At trial, three employees of a grocery store testified to the substance of an aggravated assault with a pistol made by an individual upon at least one of them at a time between 2 a.m. and 3 a.m. on May 30, 1978, in the parking lot of the store where they worked. They all testified that the assailant ran when the manager of the store came to the lot. The three all identified defendant as the culprit and a pistol introduced into evidence as being either the gun used or similar to that gun. A city of Champaign police officer testified to having been called to the scene and then having gone to look for the defendant. He further stated that upon arriving at an address given to him, he and a deputy sheriff chased the defendant into a *306 trailer. The officer said that the deputy then entered the trailer and about five minutes later returned with the defendant in handcuffs. According to the officer, the defendant then led them back near the spot where they had first seen him and "showed" them a pistol lying on the ground. The officer identified that gun as the one admitted into evidence. The officer said he thought that the defendant had been placed under arrest back in the trailer, and when asked which officer was with defendant in the trailer answered, "Deputy Morrison was inside."

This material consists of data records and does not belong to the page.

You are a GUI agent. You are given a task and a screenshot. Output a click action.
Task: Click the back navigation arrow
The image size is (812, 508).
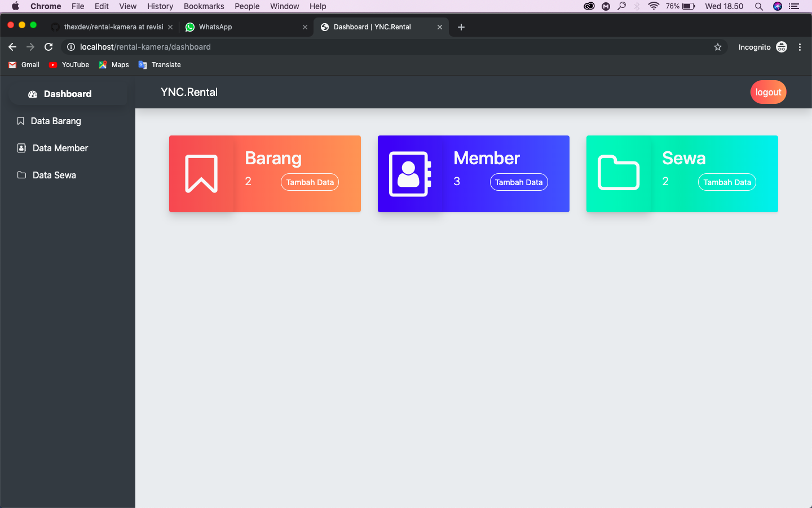pos(12,47)
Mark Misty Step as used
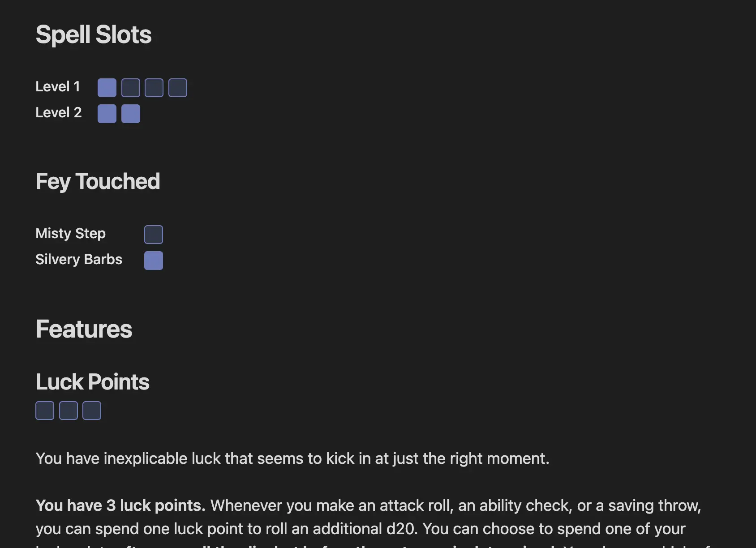Image resolution: width=756 pixels, height=548 pixels. click(x=154, y=235)
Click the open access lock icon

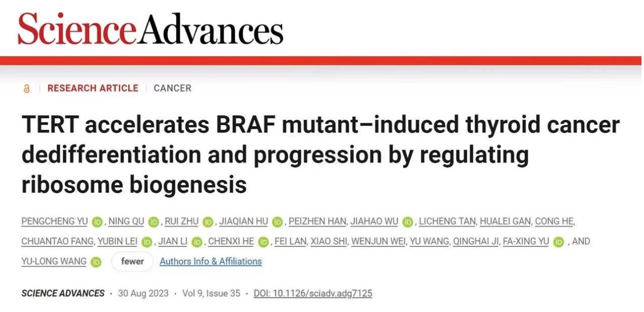pyautogui.click(x=27, y=88)
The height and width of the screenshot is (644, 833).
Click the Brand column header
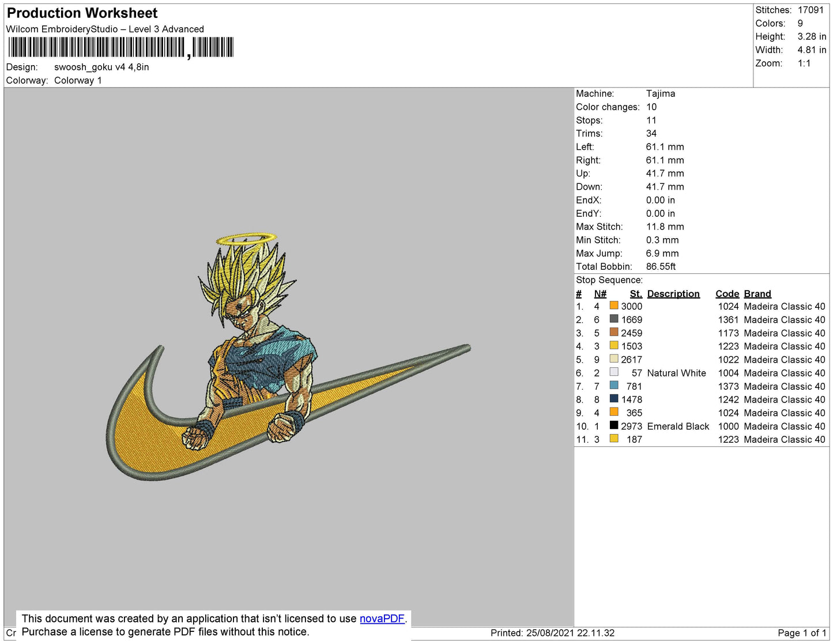coord(757,293)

After the officer had been excused, defense counsel made an oral motion, out of the jury's presence, to suppress the gun and the testimony concerning it. She argued that defendant's taking the officers to the gun occurred after the defendant was arrested and noted that no evidence was presented that defendant had ever been advised of his Miranda rights. The prosecutor objected to the timeliness of the motion and noted that the gun had been identified by the occurrence witnesses as well as the officer. The court recognized that under the cases cited by the State, it might have had the discretion to refuse to hear the motion to suppress but also correctly recognized that, in any event, it had the discretion to hear the motion. The court announced that it would do so.

The sole witness on the motion to suppress was the defendant's mother, called by the defense. She testified to the following episode. At about 2 a.m. on the morning in question, defendant came into her trailer appearing to be very drunk. He was followed by at least five police officers. The officers "felt over him" and asked him where "the gun" was. She and her husband, who was also present, then told the defendant to show the officers where the gun was. None of the officers explained to defendant that he had any rights nor did any of the officers tell defendant that he was under arrest. She did not see any handcuffs put on defendant but she was not always in a position to see whether this happened. She estimated that the officers were in the trailer for 10 minutes.

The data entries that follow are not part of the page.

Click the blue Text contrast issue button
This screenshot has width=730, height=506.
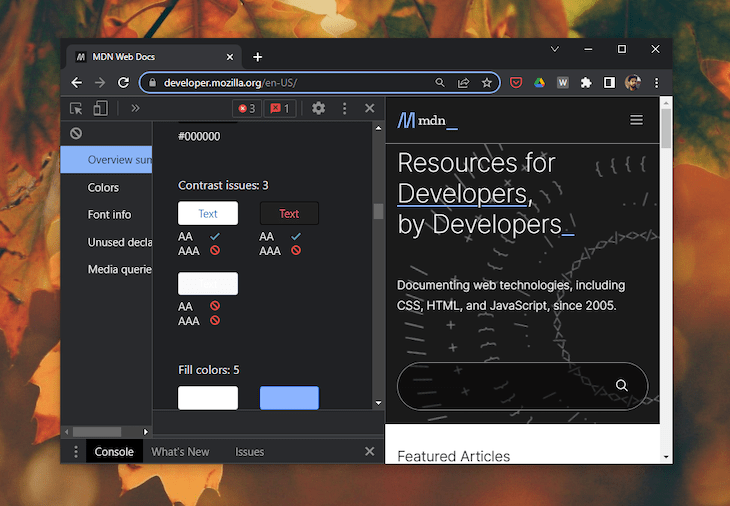tap(208, 213)
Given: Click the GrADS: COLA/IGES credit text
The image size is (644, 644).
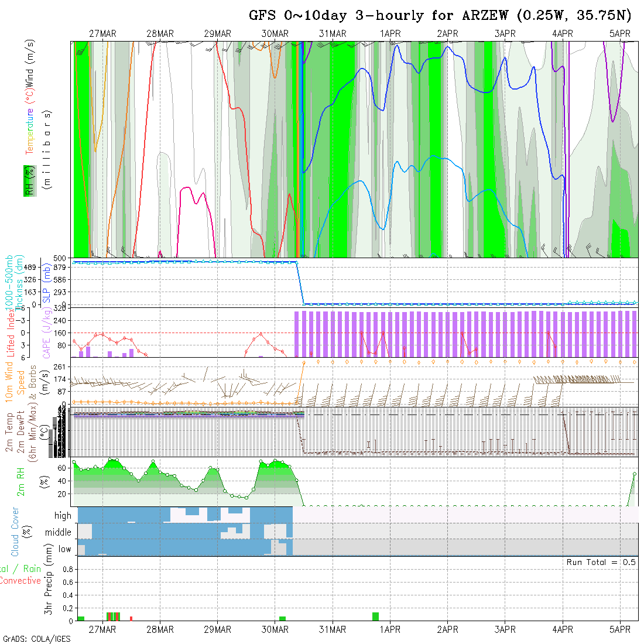Looking at the screenshot, I should (36, 639).
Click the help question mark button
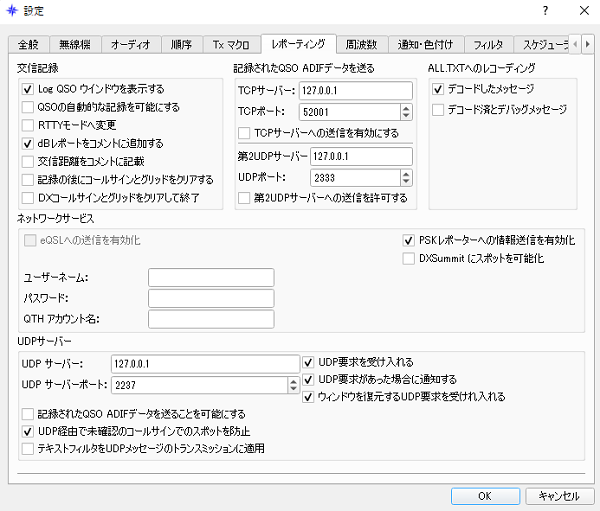 [545, 11]
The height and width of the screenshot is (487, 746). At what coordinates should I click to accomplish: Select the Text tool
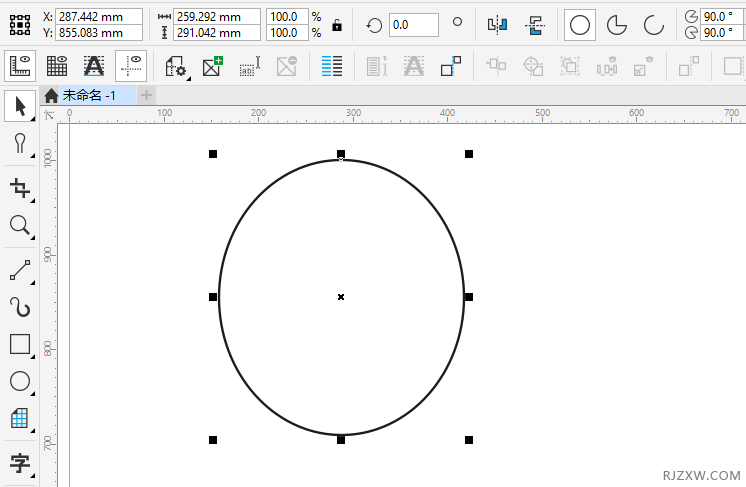[x=19, y=463]
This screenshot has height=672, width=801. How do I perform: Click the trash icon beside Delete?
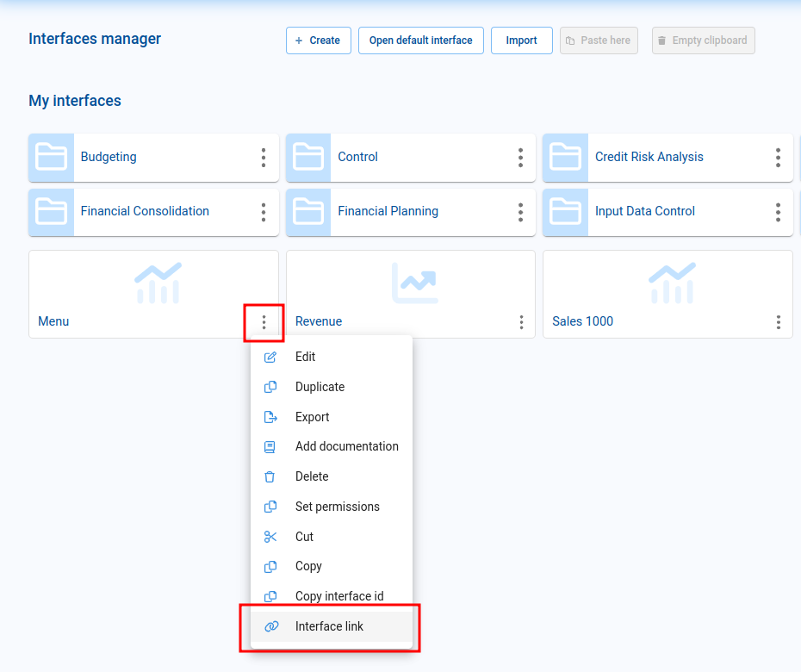(x=271, y=476)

The prosecutor made a two-sentence argument contending that no illegal arrest, search, or questioning had taken place and emphasizing that the parents had told the son to show the officers where the gun was. Defense counsel stated that the witness had not testified as counsel had anticipated and that, accordingly, she had no argument. The court denied the motion to suppress without comment.

The sole evidence for the defense was the testimony of defendant's sister. She testified to driving around in an automobile from 1 a.m. to 2 a.m. on the night in question with defendant riding with her in the front seat. She described him as being intoxicated and having slept part of the time. She said that she lived next door to her parents and returned there at about 2 a.m. She said that defendant was too drunk to walk by himself *307 so that she had to assist him, and that as she attempted to do so, defendant was confronted by two police officers. She nevertheless walked with defendant to the house and found three or four police officers in the house. She said that defendant had never left the car from 1 to 2 a.m. and that he had no gun with him.

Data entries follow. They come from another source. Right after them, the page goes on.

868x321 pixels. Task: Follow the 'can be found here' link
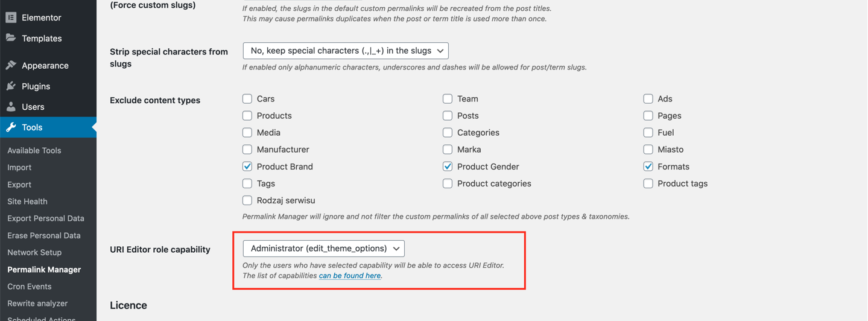click(350, 276)
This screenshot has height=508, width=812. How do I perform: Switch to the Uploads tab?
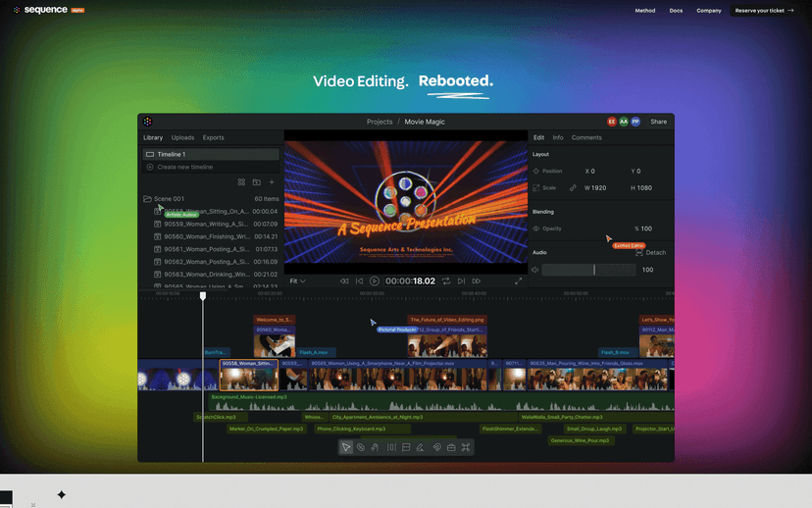click(x=182, y=137)
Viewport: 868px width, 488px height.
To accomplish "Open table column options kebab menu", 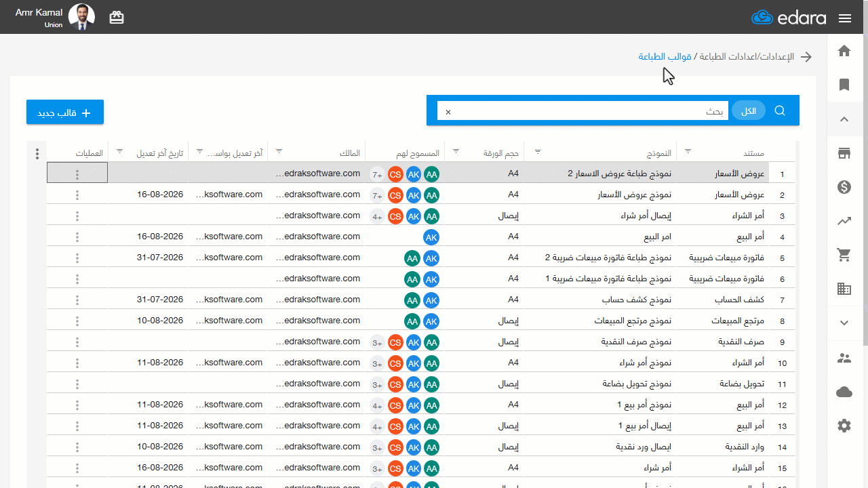I will pos(37,154).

The issue in the case is whether the questioning of defendant in the trailer violated the requirements of Miranda. The testimony of defendant's mother that he was not given Miranda warnings was unrefuted. The trial court and both counsel apparently felt that, on the basis of the evidence presented, the motion to suppress was meritless because Miranda warnings were not required. Likewise, the officer or officers in the trailer apparently felt they were unnecessary. However, with the benefit of hindsight and the opportunity to be more deliberative, we determine that Miranda compliance was required. Viewing the evidence most favorably to the State, we conclude that the testimony of the police officer that defendant "showed" the deputy and him where the gun lay resulted from police interrogation of defendant while he was in custody. We do not find the existence of facts that would establish any exception to the rule that the warnings were required to have been given.

• 1 While the parents did tell defendant to show the officers the gun, it was the officers who asked the question. The parents did not pose a question, they merely told the defendant to answer the officers' question. The record does not show whether defendant answered the question by the act, testimonial in character, of taking the officers to the gun and pointing to it or whether defendant actually made a statement accompanying his acts. Either way, he answered the question. The questioning of the defendant in the trailer was, as a matter of law, interrogation by law enforcement officers within the meaning of Miranda.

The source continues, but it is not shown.